Parameter | Description |
---|---|
logAnalyticsWorkspaceId | The log analytics workspace id to use |
logAnalyticsKey | The key for the log analytics account |
Example configurations
When creating a Lustre configuration you pay attention to the following:
- The expected network bandwidth for the VM type
- The max uncached disk throughput when using managed disks
- The throughput for the managed disks
This section provides options for three types of setup:
-
Ephemeral This is the cheapest option and uses local disks to the VMs. This can also provide the lowest latency as the physical storage resides on the host. Any VM failure will result in data loss but is a good option for scratch storage.
Size: 7.6 TB per OSS
Expected performance: 1600 MB/s per OSS (limited by NIC on VM)
-
Persistent Premium This option uses premium disks attached to the VMs. A VM failing will not result in data loss.
Size: 6 TB per OSS
Expected performance: 1152 MB/s per OSS (limited by uncached disk throughput)
-
Persistent Standard This option uses standard disks attached to the VMs. This requires relatively higher storage per OSS since the larger disks are needed in order to maximise the bandwidth to storage for a VM.
Size: 32 TB per OSS
Expected performance: 1152 MB/s per OSS (limited by uncached disk throughput)
These are the parameters that can be used when deploying:
Parameter | Ephemeral | Persistent Premium | Persistent Standard |
---|---|---|---|
mdsSku | Standard_L8s_v2 | Standard_D8_v3 | Standard_D8_v3 |
ossSku | Standard_L48s_v2 | Standard_D48_v3 | Standard_D48_v3 |
mdtStorageSku | Premium_LRS | Premium_LRS | Standard_LRS |
mdtCacheOption | None | ReadWrite | ReadWrite |
mdtDiskSize | 0 | 1024 | 1024 |
mdtNumDisks | 0 | 2 | 2 |
ostStorageSku | Premium_LRS | Premium_LRS | Standard_LRS |
ostCacheOption | None | None | None |
ostDiskSize | 0 | 1024 | 8192 |
ostNumDisks | 0 | 6 | 4 |
Developer notes
This project includes the following:
- An ARM template to deploy a Lustre cluster using the image.
- A packer script to build an image with the Lustre packages installed.
- A Terraform template to deploy a Lustre cluster automatically based on a marketplace image.
The Lustre setup scripts are modified versions from the AzureHPC project.
Lustre ARM Template
The ARM template performs the installation with cloud init where the installation scripts are embedded.
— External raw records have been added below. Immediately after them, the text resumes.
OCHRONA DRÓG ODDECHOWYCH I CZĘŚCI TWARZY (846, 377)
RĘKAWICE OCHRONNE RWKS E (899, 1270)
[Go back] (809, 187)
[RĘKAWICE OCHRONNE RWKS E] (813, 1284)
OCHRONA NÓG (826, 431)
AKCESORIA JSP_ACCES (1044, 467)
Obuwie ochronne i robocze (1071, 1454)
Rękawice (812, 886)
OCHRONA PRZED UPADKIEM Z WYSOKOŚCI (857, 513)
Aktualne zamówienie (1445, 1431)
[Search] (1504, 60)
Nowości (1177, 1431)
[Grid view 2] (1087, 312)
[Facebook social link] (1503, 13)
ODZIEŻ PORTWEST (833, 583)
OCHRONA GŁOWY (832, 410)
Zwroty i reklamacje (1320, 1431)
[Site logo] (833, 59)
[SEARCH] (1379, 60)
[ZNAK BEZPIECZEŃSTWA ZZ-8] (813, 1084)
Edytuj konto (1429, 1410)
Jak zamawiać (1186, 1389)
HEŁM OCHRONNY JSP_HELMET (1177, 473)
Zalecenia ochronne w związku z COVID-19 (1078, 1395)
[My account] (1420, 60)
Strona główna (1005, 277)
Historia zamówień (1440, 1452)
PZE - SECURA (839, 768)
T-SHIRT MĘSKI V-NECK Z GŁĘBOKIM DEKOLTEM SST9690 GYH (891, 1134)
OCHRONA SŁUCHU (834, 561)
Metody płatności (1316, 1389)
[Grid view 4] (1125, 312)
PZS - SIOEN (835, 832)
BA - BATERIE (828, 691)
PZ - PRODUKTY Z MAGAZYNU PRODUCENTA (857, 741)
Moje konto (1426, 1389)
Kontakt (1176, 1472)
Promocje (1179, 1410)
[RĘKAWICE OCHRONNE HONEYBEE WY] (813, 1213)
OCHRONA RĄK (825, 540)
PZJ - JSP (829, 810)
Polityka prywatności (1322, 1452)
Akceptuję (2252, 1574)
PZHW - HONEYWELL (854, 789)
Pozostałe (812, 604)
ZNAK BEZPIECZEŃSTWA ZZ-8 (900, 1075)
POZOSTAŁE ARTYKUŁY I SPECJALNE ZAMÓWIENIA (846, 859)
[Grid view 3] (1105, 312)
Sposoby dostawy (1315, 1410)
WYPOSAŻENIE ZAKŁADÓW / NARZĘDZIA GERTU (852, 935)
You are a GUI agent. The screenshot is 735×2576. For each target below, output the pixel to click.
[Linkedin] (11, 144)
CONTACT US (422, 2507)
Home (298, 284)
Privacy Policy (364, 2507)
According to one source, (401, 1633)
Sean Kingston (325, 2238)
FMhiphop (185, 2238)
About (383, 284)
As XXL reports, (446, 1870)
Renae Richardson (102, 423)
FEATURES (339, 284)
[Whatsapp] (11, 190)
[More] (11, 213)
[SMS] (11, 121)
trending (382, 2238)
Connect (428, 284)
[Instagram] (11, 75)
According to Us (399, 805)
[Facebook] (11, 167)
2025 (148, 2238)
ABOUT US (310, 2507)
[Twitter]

The azuredeploy.json
includes the embedded scripts but the repo includes script to create this from the azuredeploy_template.json
.
The cloud-ci.sh
script performs this step and the build.sh
executes this with the parameters used for the currently distributed ARM template in the repository. The scripts are embedded as a self-extracting compressed tar archive to be run by cloud-init. The makeself tool is required for this step.
Rebuilding is only required when making changes to the scripts.
Packer scripts
The ARM templates in this repository use the AzureHPC Lustre marketplace image. This image has been created with the packer scripts provided in this repository.
Packer is required for the build so download the latest version for your operating system from https://www.packer.io. It is distributed as a single file so just put it somewhere that is in your PATH
. Go into the packer directory:
cd azlustre/packer
The following options are required to build:
Variable | Description |
---|---|
var_subscription_id | Azure subscription ID |
var_tenant_id | Tenant ID for the service principal |
var_client_id | Client ID for the service principal |
var_client_secret | Client password for the service principal |
var_resource_group | The resource group to put the image in (must exist) |
var_image | The image name to create |
These can be read by packer from a JSON file. Use this template to create options.json
and populate the fields:
{
"var_subscription_id": "",
"var_tenant_id": "",
"var_client_id": "",
"var_client_secret": "",
"var_resource_group": "",
"var_image": "azurehpc-lustre-2.12.5"
}
Use the following command to build with packer:
packer build -var-file=options.json azurehpc-lustre-2.12.5.json
Once this successfully completes the image will be available (although the ARM template will need to be modified to use this new image).